Sebastián Da Silva
Este gobierno, tira papelones a diario. Estamos organizando un registro de los episodios cantinflescos del día para tenerlo listo para la próxima campaña electoral. Mujica se enreda solo, sus pésimas declaraciones, no acompañan alguna buena intención, y en el FA todo es en clave conspirativa. Los analistas y periodistas políticos vienen teniendo un largo festín, porque a diario el Sr. "Fuentes", se encarga de ventilar las interminables disputas del poder.
Este andar ambivalente, asambleístico, infinitamente ineficiente, poco a poco se va trasladando a todos los estamentos de nuestra sociedad. Fue vergonzoso ver al Presidente entrar a un liceo al canto tribunero de "Abrí la puerta que el Pepe quiere entrar", donde la cara de la encargada del local, quedó para la posteridad. Nadie imagina como se puede imponer respeto después de este episodio, cuando gurises casi en patota gritaban justo al lado de quien ejerce la primera magistratura.
Esta situación en donde todo vale, cualquiera enfrenta al gobierno, y donde todo está permitido, lleva a que se actúe exigiendo sólo derechos y sin cumplir obligaciones.
El Sindicato de COFE tuvo la osadía de querer cerrar el emblemático puente de Fray Bentos, los agremiados del transporte paralizan la ciudad en reclamo de más aumento, cuando reconocen que van a tener incremento salarial, el gremio de profesores de secundaria da vergüenza, ocupando liceos y no permitiendo que las clases finalicen correctamente, o el sindicato de Ancap que estuvo al límite de dejar desabastecido al país, justo en el inicio de la zafra agrícola.
Ahora bien, ¿el FA es inocente en esta incipiente anarquía? Si vemos la forma de solucionar las cosas, nos daremos cuenta, que dado que todos estos gremios están gobernados por militantes políticos, que de día van al Pit-Cnt y de noche al Comité de Base, están lejos de no tener responsabilidades.
Si vemos que no pasaron más que unos meses para que la Intendencia proponga que los que no acataron las medidas de esencialidad, queden eximidos de cualquier sanción, encontraremos la respuesta.
Todos los gremialistas son compañeros, todos militan en alguna facción de izquierda y todos utilizan esta condición para poder afianzar un corporativismo lacerante.

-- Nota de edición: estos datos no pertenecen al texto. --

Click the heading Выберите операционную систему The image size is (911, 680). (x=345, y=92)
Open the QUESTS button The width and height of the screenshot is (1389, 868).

Pongamos el ejemplo de los profesores, quienes liderados por un ex diputado frentista, están dejando en evidencia las razones por las cuales la educación pública se cae a pedazos. Todo el Frente conoce a los cabecillas de esta movilización, porque o tomaron mate en un comité, o forma parte de algún órgano político o porque salieron a pintar muros juntos. Son todos frenteamplistas, pero nadie agarra el toro por las guampas e intenta solucionar este tema de alta sensibilidad en el gobierno.
Esta es la razón por la cual me alarmo. Si estamos así en una economía reluciente, no quiero imaginarme lo que será del Uruguay cuando los coletazos de la crisis comiencen a llegar.
La culpa no es del chancho, sino de quien le rasca el lomo que para el caso es la lógica de hacer política que tiene el Frente Amplio.